O documento de 525 páginas, que inclui parágrafos inteiro cobertos por tinta preta para proteger informações confidenciais, é um resumo da versão de 6.000 páginas mantida em sigilo, e que diz que a CIA impediu o Congresso e a Casa Branca a terem acesso às informações sobre o ocorrido e mentiu às autoridades.
O documento também acusa a CIA de ter apresentado "informação incorreta" entre 2002 e 2007 ao Departamento de Justiça sobre o alcance e os efeitos da tortura, assim como impedir que o Congresso pudesse supervisionar a aplicação deste método de interrogatório.
A própria administração do programa de interrogatórios por parte da CIA "complicou e, em alguns pontos, impediu" a ação de outros departamentos do Poder Executivo. A agência "impediu a supervisão pela Casa Branca e a tomada de decisões".
Um parágrafo do informe também destaca que "a CIA coordenou o vazamento de informação secreta para a imprensa, inclusive informação incorreta sobre a eficácia" dos interrogatórios sob tortura.
Pouco depois de divulgado o documento, o presidente Barack Obama publicou uma nota na qual afirmou que a tortura era "contrária aos nossos valores".
O governo que precisou planejar uma resposta aos ataques de 11 de setembro de 2001 enfrentou "escolhas difíceis", disse Obama.
"Como já disse antes, nossa nação fez muitas coisas bem nestes anos difíceis. Mas ao mesmo tempo, algumas ações tomadas eram contrárias aos nossos valores", afirmou.
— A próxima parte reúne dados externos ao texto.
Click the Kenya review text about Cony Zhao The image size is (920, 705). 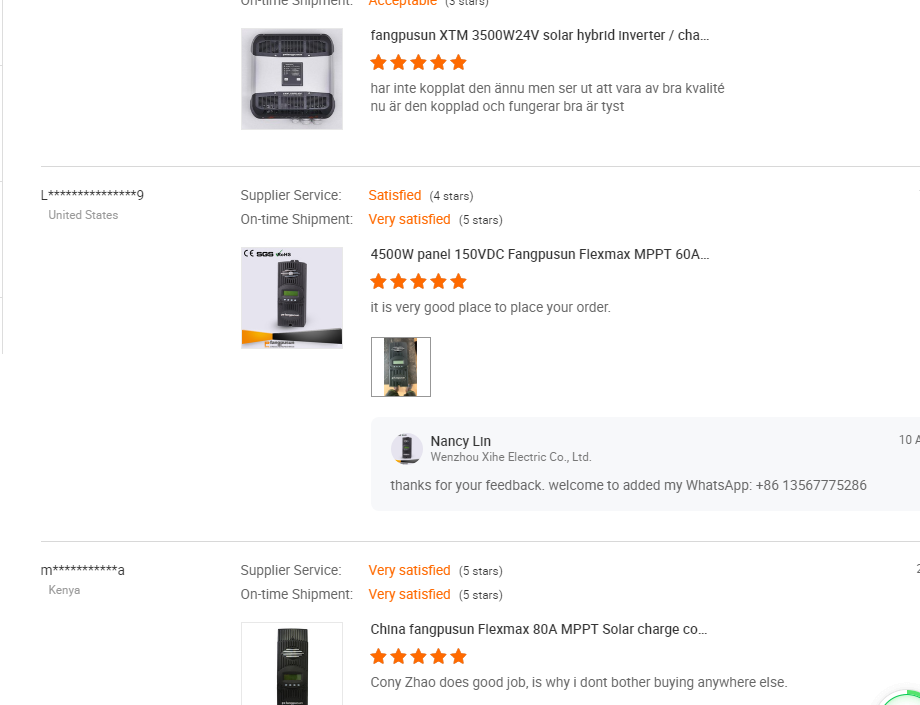(578, 682)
Por isso, acrescentou, "proibi a tortura quando assumi a Presidência".
O diretor da CIA, John Brennan, insistiu nesta terça-feira em que a aplicação de métodos brutais de interrogatório ajudaram a prevenir atentados.
Ele admitiu que erros foram cometidos, mas acrescentou que a revisão dos métodos iniciada pela própria CIA chegou à conclusão de que estes interrogatórios brutais "produziram informação de inteligência que ajudou a impedir ataques, capturar terroristas e salvar vidas".
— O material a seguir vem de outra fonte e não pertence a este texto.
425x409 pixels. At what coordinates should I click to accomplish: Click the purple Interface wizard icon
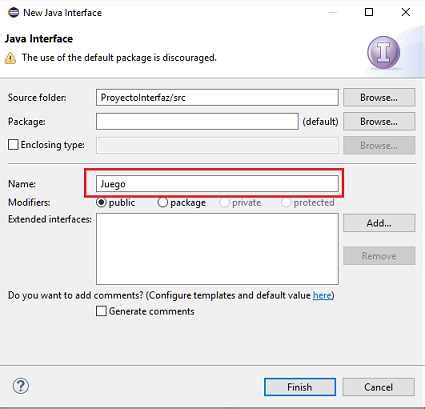[384, 52]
Ex-agentes da CIA denunciaram que o relatório foi "afetado por erros e interpretações totalmente contrários à realidade" e destacaram que, de fato, "o programa permitiu a captura dos principais líderes da Al-Qaeda e ajudou a encontrar, inclusive, Osama bin Laden".
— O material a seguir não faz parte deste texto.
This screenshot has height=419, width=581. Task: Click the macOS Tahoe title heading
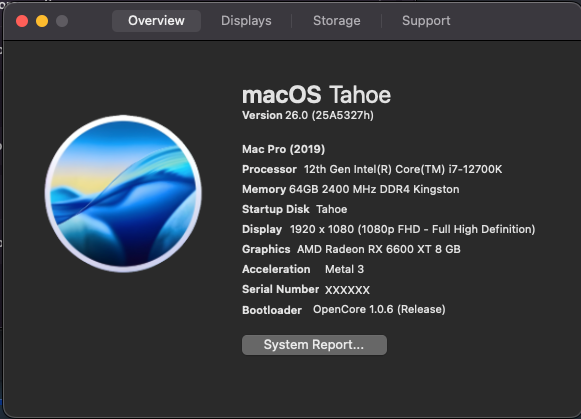tap(316, 95)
Segundo os ex-agentes, centenas de memorandos "oficiais" confirmam que a Casa Branca e os líderes do Congresso conheciam o alcance do programa secreto e estavam envolvidos, desde o princípio, no programa de interrogatórios".
O grupo garante que oito líderes do Congresso foram amplamente informados sobre o programa. "As reuniões eram detalhadas e suas reações iam desde a aprovação a nenhuma objeção contra métodos mais agressivos".
Dirigentes do opositor Partido Republicano questionaram a conveniência da divulgação e o custo excessivo do informe (US$ 40 milhões) para os contribuintes americanos.
As embaixadas dos Estados Unidos amanheceram em alerta máximo por possíveis represálias antes da divulgação dessa investigação.
O secretário americano de Defesa, Chuck Hagel, também informou que as forças militares do país se encontram em "estado de alerta máximo". "Ordenei aos comandantes que fiquem em estado de alerta máximo em todo o mundo", disse Hagel em declarações à imprensa durante uma visita inesperada a Bagdá.
Ele ressaltou que até o momento não foram identificadas ameaças concretas.